Jest ostateczny wyrok ws. Angeliny Jolie i Brada Pitta! Sąd był bezlitosny w swoim uzasadnieniu. Kto wygrał?
We wrześniu 2016 r. Angelina Jolie złożyła pozew o rozwód, podając jako powód rozpadu małżeństwa z Bradem Pittem różnice nie do pogodzenia. Od razu było wiadomo, że rozstanie sławnej pary nie będzie łatwe. Media przepowiadały, że sądowa batalia zmieni się w publiczne pranie brudów. Zwłaszcza że Jolie zażądała całkowitej opieki nad sześciorgiem dzieci, na co Pitt się nie zgodził, proponując opiekę 50/50.
23.07.2022 | aktual.: 23.07.2022 23:16
Ponad 6 lat po złożeniu pozwu rozwodowego nie udało się im dojść do porozumienia. W międzyczasie Jolie oskarżyła Pitta o przemoc domową, z czego aktor został oczyszczony. Teraz już nie tylko media, ale także amerykańscy eksperci od prawa cywilnego są pewni, że na zakończenie batalii hollywoodzkiej pary trzeba będzie poczekać jeszcze kilka lat. Tymczasem jeden z pozwów aktora został rozpatrzony, a wyrok jest korzystny dla jego byłej żony...
Brad Pitt przegrał w sądzie z Angeliną Jolie
Angelina Jolie i Brad Pitt ślub brali w 2014 r. w prywatnej kaplicy na terenie należącej do nich francuskiej winnicy Château Miraval. Po rozwodzie aktorka postanowiła, że sprzeda swoje udziały. Znalazła kupca, którym okazał się rosyjski oligarcha i producent napojów alkoholowych Jurij Szefler. Bradowi Pittowi nie przypadł ten ruch do gustu, stwierdził, że było to celowe działanie mające na celu zniszczenie reputacji firmy. Do tego byli partnerzy mieli ustalić między sobą, że żadne z nich nie odsprzeda udziałów bez wiedzy drugiej strony...

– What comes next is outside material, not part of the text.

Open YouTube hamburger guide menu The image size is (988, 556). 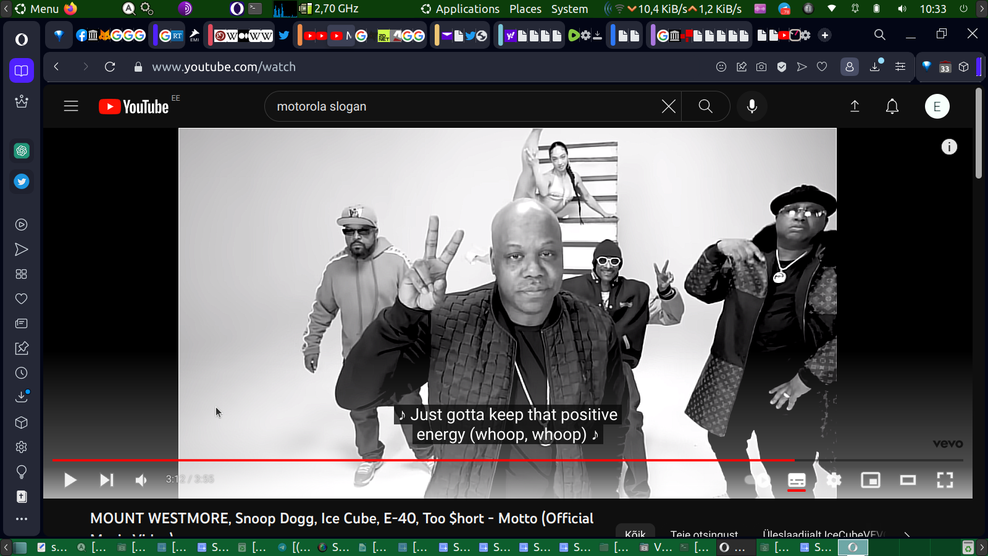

Winnica Château Mirval była wspólną inwestycją i kosztowała 60 mln dol. Udział Pitta szacowany jest na 36 mln, czyli 60 proc. całości, a Jolie — 24 mln dol., czyli 40 proc. Brad Pitt, w pozwie, który złożył, domagał się odszkodowania pieniężnego oraz unieważnienia transakcji dokonanej przez byłą żonę. Zapewne spodziewał się korzystnego dla siebie wyroku.
Okazuje się jednak, że sąd nie przychylił się do wniosku Brada Pitta. Zgodnie z wyrokiem, dokumentacja związana z przekazaniem udziałów nowemu współwłaścicielowi winnicy Château Miraval, musi zostać mu przekazana.
Tym samym zwycięsko ze sprawy wyszła Angelina Jolie, a Brad Pitt ma nauczkę, że słowne porozumienia nie mają większej wartości.